Hendon, who commentates for broadcasters including Eurosport and ITV, said: “It is long overdue when you consider his achievements over the past 30 years. A lot of us thought that it would happen in 2013 when he won the World Championship after a year off. There is a lot happening in the world of sport every year so it is difficult to get on to that shortlist. But when you look at what he has achieved in snooker – which is so popular on television – it’s amazing it has taken this long. Thank goodness he is on it this year.
“For many new fans of snooker he is a gateway into it. They might be flicking through the channels late at night, might have never seen snooker before.
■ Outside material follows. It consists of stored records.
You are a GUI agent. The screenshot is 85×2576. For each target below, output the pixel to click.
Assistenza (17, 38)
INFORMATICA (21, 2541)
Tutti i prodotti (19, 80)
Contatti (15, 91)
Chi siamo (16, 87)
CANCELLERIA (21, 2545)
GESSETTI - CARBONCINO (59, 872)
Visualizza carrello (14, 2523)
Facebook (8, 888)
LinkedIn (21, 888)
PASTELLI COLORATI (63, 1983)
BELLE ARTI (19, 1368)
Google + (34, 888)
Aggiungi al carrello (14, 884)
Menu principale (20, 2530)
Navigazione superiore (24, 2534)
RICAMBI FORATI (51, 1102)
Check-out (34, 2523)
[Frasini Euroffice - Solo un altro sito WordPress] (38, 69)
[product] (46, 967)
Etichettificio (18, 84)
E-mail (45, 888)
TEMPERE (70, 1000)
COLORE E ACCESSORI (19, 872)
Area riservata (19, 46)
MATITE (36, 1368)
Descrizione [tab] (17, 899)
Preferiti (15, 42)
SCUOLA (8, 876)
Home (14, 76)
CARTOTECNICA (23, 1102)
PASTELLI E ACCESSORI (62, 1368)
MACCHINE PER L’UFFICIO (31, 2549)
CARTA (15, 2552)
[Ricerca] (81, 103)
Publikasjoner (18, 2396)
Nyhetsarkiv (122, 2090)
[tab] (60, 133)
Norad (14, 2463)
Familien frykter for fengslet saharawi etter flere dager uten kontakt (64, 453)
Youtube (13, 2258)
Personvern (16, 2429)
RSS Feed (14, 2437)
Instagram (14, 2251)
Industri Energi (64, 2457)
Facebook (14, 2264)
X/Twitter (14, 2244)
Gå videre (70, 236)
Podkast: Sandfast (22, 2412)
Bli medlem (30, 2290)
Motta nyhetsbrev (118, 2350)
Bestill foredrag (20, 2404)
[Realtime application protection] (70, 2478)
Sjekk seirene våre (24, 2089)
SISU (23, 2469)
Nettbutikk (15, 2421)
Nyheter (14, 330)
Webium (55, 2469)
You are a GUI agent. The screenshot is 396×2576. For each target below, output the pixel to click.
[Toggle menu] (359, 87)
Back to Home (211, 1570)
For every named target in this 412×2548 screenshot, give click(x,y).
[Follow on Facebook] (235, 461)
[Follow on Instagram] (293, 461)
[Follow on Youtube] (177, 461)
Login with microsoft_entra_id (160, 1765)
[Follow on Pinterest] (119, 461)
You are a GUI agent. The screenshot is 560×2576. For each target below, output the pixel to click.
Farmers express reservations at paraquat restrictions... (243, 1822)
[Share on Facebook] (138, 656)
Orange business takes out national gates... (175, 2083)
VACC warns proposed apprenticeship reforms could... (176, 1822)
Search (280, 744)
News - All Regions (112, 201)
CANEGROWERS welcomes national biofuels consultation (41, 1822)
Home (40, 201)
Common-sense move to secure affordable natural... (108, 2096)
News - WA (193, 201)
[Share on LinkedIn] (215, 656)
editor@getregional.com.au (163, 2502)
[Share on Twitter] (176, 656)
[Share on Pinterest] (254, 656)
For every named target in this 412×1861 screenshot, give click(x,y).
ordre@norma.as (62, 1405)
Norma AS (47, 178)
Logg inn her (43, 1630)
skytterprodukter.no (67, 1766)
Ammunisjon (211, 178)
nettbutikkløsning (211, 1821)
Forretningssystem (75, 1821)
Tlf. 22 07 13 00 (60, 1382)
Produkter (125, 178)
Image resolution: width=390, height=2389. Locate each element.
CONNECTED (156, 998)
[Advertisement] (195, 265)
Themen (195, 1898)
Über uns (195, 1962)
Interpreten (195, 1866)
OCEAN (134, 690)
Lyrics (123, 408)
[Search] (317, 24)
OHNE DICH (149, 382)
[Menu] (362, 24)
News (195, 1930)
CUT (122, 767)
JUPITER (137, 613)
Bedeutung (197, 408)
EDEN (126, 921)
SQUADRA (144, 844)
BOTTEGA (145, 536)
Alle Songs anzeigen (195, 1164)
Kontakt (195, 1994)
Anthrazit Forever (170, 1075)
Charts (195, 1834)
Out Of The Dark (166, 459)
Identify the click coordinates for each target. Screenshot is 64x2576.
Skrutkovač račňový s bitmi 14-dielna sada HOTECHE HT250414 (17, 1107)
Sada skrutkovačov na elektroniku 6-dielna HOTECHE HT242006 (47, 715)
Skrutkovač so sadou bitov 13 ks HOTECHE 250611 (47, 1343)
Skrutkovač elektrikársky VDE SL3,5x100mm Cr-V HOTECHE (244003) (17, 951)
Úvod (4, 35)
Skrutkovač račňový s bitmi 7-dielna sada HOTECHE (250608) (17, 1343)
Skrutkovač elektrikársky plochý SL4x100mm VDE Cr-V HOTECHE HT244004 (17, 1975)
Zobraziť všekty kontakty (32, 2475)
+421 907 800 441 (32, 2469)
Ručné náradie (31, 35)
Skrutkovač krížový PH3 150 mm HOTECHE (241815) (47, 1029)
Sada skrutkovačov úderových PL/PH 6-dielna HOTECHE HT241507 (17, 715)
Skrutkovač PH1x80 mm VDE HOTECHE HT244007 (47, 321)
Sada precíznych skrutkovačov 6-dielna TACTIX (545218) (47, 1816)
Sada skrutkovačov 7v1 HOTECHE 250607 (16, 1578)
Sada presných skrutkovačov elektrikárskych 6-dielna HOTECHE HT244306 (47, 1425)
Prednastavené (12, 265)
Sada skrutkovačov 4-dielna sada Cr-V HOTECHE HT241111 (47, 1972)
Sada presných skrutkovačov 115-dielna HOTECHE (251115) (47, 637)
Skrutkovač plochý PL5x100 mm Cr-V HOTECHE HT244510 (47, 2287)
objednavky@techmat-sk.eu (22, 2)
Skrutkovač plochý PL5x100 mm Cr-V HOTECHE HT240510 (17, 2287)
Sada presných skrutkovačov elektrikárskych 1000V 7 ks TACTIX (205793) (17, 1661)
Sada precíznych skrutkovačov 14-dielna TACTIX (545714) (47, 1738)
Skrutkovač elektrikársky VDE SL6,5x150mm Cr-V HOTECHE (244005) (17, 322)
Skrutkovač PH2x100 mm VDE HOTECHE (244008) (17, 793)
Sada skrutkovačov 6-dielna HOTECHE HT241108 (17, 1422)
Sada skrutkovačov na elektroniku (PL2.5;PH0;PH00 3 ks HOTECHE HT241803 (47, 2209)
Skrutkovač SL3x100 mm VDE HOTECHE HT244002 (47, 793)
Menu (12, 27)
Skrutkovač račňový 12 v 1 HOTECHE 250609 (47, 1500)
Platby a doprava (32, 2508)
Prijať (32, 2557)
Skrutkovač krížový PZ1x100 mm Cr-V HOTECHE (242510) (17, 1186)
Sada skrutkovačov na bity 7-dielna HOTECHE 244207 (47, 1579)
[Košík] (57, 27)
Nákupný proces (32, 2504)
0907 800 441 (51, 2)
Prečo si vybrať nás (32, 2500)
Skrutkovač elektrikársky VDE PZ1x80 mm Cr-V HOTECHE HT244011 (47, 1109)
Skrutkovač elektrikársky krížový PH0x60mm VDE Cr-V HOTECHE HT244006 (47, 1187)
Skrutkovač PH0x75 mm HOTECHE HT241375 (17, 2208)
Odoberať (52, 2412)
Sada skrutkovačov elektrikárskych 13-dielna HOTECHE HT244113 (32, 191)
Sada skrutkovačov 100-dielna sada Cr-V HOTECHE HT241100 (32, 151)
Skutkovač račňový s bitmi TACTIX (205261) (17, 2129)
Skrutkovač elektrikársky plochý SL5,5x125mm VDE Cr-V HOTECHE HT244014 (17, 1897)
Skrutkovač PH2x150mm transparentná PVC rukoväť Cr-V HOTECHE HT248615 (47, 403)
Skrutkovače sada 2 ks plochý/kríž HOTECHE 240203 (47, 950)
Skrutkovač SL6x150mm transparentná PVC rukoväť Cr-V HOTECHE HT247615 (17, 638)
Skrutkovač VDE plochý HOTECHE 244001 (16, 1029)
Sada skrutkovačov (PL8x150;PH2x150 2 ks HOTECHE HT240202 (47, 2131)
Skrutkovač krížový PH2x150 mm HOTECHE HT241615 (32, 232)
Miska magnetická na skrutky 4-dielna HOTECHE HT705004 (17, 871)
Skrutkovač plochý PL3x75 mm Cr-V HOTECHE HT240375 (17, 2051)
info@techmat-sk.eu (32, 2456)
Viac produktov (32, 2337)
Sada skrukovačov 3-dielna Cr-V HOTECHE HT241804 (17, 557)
If he is playing, there is something about him as a character which draws people in. A lot of fans say that the first player they enjoy watching is Ronnie, and then they become interested in the sport. There was a guy from Kyrgyzstan the other day tweeting about the fact that he can’t play snooker in his country, but he loves watching Ronnie play. He is a worldwide figure, and a figurehead for snooker.
“He is a bit of a veteran now and you wouldn’t expect kids aged 12 or 13 to look up to someone of that age. But he doesn’t seem like a veteran because he is still playing the same type of attractive snooker he has always done, albeit with a bit more discipline in his game which is why he has stayed at the top level.
“The fact that he won the World Championship at the age of 44 is incredible. You can’t compare him to many other sportsmen in terms of how long he has been at the top – perhaps Phil Taylor in darts. You look at the players Ronnie has competed against – when he started, Steve Davis and Jimmy White were still top players. Then there was Stephen Hendry, John Higgins, Mark Williams, and now he is competing against the newer players like Judd Trump. His longevity is phenomenal.”
Even if you don’t like Ronnie, you should vote for him tonight if you can.
Why? Because it’s not about him, it’s about snooker and its status as a sport.
When snooker was at its most popular, between 1981 and 1990, it got into the “last three” on seven occasions. Steve Davis is the only snooker player who ever won it, in 1988, but he made it to the last three on five occasions, finishing second in 1981 and 1987, third in 1984 and 1989. This is a record that he shares only with Lewis Hamilton. Other than that theere were second places for Alex Higgins (1982) and Stephen Hendry (1990). Since then? Nothing,
It’s been thirthy years. For whatever reason snooker has been snubbed, seen as some second rate sport, if a sport at all. Countless times, BBC has “cut” live snooker matches broadcasting in favour of pre-recorded programs or re-runs of previously shown content.
If you love your snooker, this is an opportunity to bring it in the spotligths again.